Sobre a impossibilidade de eleitos assumirem cargos no Executivo, o senador avaliou que a medida era ainda mais “polêmica”. Para ele, aprovar esse dispositivo contraria a própria Constituição Federal. “O executivo tem o direito constitucional de convocar qualquer brasileiro para sua equipe de governo”, argumentou. Entretanto, o senador reconhece que há, muitas vezes, números excessivos de pessoas eleitas para ocupar cargos no legislativo que acabam sendo convocados para o Executivo. “Na minha avaliação, é preciso estabelecer um limite do número de chamados. Até para ter um impacto menor em relação aos recursos públicos”, opinou.
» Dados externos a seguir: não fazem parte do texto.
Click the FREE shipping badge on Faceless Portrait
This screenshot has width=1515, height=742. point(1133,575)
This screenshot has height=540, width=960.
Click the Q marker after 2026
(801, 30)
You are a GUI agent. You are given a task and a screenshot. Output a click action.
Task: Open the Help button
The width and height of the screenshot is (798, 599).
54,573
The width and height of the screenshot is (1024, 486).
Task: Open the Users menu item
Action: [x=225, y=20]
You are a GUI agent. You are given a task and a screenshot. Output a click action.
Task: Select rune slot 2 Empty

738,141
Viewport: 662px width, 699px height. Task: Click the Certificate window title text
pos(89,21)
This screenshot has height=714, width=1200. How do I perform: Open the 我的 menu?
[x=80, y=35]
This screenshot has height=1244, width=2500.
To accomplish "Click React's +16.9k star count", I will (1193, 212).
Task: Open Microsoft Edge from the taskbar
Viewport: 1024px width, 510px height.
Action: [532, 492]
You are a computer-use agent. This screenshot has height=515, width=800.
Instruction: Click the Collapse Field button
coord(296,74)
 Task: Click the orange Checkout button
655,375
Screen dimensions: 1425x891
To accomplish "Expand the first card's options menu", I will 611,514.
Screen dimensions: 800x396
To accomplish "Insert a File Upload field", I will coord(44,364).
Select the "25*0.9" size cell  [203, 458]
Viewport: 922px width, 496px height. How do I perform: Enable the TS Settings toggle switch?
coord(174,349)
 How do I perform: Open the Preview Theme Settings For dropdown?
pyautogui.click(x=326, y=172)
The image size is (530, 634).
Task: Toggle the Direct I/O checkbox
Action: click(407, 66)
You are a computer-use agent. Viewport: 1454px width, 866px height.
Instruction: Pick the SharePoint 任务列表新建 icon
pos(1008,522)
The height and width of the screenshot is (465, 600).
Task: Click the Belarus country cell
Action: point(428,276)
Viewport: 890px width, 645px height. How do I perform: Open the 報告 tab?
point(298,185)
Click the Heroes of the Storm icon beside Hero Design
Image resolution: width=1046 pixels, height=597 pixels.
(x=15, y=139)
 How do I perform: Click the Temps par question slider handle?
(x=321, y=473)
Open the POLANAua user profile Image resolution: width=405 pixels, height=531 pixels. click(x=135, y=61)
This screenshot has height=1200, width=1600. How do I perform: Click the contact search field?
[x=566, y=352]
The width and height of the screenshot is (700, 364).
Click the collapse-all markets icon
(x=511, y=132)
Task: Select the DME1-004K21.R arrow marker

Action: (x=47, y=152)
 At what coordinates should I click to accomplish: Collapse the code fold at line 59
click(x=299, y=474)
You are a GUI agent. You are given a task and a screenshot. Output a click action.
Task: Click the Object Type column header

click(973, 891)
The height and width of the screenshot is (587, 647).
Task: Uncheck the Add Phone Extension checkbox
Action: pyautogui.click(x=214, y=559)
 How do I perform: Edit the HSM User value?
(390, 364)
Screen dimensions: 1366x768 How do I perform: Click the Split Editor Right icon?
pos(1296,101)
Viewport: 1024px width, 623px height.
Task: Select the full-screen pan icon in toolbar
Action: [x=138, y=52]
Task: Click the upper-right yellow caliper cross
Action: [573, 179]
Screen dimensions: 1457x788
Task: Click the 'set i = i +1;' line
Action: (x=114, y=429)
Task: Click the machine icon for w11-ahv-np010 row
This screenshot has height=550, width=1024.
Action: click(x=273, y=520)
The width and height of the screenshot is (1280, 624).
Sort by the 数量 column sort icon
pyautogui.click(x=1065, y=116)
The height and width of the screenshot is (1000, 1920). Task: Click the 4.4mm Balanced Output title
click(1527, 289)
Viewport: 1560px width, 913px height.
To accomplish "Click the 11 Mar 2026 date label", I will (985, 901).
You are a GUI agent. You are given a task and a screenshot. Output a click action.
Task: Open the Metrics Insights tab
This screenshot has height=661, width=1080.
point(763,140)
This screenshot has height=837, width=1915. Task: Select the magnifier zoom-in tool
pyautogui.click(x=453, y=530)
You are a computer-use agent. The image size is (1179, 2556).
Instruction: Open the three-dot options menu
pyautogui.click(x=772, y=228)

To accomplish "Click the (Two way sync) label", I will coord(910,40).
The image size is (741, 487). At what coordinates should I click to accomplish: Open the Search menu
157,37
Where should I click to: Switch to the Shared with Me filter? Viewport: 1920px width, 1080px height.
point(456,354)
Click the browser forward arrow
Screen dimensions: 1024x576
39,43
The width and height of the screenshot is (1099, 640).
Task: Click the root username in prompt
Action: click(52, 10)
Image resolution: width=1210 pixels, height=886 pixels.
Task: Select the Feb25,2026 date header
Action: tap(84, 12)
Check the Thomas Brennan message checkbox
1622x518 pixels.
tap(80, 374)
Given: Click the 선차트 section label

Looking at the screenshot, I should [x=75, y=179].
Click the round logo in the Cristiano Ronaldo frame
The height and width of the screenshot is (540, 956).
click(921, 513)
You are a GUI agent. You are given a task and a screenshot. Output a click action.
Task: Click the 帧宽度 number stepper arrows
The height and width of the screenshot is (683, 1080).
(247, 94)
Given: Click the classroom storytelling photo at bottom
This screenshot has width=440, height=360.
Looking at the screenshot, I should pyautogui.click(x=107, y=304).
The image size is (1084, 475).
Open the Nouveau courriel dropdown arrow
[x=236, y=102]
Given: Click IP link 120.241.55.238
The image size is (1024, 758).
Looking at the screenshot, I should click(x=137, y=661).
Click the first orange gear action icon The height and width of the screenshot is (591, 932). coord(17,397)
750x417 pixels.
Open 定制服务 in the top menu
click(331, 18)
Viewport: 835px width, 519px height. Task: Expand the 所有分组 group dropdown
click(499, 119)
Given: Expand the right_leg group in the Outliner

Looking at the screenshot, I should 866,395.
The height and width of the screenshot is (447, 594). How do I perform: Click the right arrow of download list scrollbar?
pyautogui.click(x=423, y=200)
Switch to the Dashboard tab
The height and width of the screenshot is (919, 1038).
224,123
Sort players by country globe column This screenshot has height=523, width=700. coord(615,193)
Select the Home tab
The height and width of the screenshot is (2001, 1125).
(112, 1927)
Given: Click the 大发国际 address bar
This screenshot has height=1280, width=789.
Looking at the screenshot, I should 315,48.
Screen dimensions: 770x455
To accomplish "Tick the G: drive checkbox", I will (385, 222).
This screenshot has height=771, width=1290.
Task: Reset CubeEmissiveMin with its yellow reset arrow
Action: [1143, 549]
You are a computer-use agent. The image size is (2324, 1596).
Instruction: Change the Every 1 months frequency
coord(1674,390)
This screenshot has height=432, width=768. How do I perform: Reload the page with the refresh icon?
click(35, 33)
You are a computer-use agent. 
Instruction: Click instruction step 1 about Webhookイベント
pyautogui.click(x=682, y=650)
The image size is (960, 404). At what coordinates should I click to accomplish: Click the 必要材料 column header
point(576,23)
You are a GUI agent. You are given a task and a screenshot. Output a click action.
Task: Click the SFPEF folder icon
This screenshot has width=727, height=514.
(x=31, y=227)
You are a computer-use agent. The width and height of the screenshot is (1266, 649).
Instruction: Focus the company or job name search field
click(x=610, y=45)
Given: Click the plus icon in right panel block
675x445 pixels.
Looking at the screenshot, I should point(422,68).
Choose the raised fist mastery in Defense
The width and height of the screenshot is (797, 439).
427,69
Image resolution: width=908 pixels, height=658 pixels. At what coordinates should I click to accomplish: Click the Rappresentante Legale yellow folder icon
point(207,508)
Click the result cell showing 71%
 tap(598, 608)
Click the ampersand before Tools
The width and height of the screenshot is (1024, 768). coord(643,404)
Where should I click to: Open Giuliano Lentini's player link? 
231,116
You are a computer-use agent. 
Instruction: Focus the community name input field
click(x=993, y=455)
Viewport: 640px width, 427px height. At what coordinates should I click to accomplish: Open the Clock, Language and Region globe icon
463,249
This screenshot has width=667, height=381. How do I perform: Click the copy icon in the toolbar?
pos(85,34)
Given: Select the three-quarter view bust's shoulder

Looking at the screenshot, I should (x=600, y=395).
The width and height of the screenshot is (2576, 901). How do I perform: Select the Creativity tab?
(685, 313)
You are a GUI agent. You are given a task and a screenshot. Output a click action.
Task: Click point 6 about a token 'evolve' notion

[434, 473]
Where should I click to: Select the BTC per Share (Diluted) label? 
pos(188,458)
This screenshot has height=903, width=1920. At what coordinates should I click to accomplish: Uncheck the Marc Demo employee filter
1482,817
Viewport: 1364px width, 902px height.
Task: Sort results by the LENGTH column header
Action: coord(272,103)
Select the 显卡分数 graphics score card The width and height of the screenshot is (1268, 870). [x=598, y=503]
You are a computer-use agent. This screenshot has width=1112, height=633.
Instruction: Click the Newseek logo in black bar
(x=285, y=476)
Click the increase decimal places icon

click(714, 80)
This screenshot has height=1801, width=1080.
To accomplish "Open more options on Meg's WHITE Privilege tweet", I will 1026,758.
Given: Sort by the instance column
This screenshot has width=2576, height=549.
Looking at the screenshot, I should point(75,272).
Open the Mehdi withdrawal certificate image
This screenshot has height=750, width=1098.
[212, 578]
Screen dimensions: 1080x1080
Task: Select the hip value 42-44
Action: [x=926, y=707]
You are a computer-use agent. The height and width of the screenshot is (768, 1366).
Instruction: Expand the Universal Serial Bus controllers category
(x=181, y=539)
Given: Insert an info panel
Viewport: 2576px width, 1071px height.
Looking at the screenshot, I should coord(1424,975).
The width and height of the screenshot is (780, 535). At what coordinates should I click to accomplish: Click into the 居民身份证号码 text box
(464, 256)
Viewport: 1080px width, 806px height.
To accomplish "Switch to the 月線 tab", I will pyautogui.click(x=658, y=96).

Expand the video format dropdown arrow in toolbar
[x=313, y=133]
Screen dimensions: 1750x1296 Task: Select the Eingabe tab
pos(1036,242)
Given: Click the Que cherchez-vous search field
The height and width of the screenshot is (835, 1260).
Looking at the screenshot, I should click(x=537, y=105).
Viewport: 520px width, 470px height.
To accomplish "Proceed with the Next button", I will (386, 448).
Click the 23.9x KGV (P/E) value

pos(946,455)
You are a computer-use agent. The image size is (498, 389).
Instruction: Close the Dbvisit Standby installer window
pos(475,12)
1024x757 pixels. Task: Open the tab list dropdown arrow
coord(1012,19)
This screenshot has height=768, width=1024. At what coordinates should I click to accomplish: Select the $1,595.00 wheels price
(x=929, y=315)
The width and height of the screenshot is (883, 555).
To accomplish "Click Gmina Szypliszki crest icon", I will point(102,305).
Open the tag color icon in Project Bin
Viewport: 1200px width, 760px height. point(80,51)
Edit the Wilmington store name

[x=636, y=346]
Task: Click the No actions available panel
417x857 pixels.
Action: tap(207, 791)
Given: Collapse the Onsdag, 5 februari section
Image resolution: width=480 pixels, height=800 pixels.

A polêmica é também reconhecida pela deputada estadual Margarete Coelho (PP), que é presidente da Comissão de Reforma Política da Assembleia Legislativa. “Tem o livre arbítrio que precisa ser respeitado. Em nome de que princípio constitucional se aprovaria essa regra? Uma lei não pode entrar em vigor afrontando os demais direitos constitucionais”, avalia, preferindo cautela antes de se manifestar em profundidade sobre o assunto. “Eu ainda não tive acesso ao texto desse projeto. Seria prematura uma discussão”, observou.

Poucos projetos de iniciativa popular viram leis no Brasil

Desde a data da promulgação da Constituição de 1988, foram poucos os projetos de iniciativa popular que viraram leis. Segundo dados obtidos no Senado Federal, apenas quatro projetos elaborados pela população romperam as barreiras do Congresso e passaram pela sanção presidencial até se tornarem leis. Isso representa menos de 0,05% de um total de 9.429 proposições que se tornaram norma jurídica. O último deles foi a Lei da Ficha Limpa, aprovada em 2010.

O direito dos eleitores de apresentar projetos de iniciativa popular foi garantido por meio da Constituição de 1988. Antes disso, todos os projetos ou eram oriundos do legislativo ou do Executivo. O “Ficha Limpa” encerrou um jejum de quase cinco anos sem que uma matéria de iniciativa popular fosse convertida em lei pelo Congresso Nacional.

Dentre os projetos de iniciativa popular que se tornaram normas legais está a que cria o Fundo Nacional de Habitação de Interesse Social (FNHIS), publicada em 17 de junho de 2005. Já o primeiro projeto surgido dos apelos da população foi o encabeçado pela escritora Gloria Perez, mãe da atriz Daniela Perez, que foi assassinada pelo seu parceiro.

O projeto, que deu origem à Lei nº 8.930, de 7 de setembro de 1994, estabeleceu que crimes qualificados fosse caracterizado como crime hediondo e foi enviada ao Congresso pelo então presidente Itamar Franco. Houve também o projeto que tornou a compra de votos como crime passível de cassação de mandato, aprovado em 1999.

Projeto de iniciativa popular deve coletar mais de 1 milhão de assinaturas

Até que uma ideia seja convertida em projeto de iniciativa popular, um grande percurso deve ser alcançado. Pela Constituição, um projeto de iniciativa popular tem de ser subscrito por, no mínimo, 1% do eleitorado (o equivalente hoje a quase 1,27 milhão de pessoas). Além disso, ela deve englobar pelo menos cinco Estados da federação, que tenha pelo menos 0,3% do eleitorado de cada região. No processo de coleta de assinaturas, deve ser pego também o nome completo do assinante, além do endereço e número completo do título eleitoral, com zona e sessão.

Mas as dificuldades de aprovação de um projeto de iniciativa popular não param por aí. As entidades que estão “encabeçando” os projetos devem se responsabilizar pela coleta de assinatura e também pela coleta de informações da Justiça Eleitoral quanto aos dados de eleitores por Estado. A partir daí, o projeto é protocolado na Secretaria-Geral da Mesa da Câmara, que tem a obrigação de verificar as exigências. Nessa fase, o projeto de lei de iniciativa popular ganhará um número e passará a ter a mesma tramitação dos demais.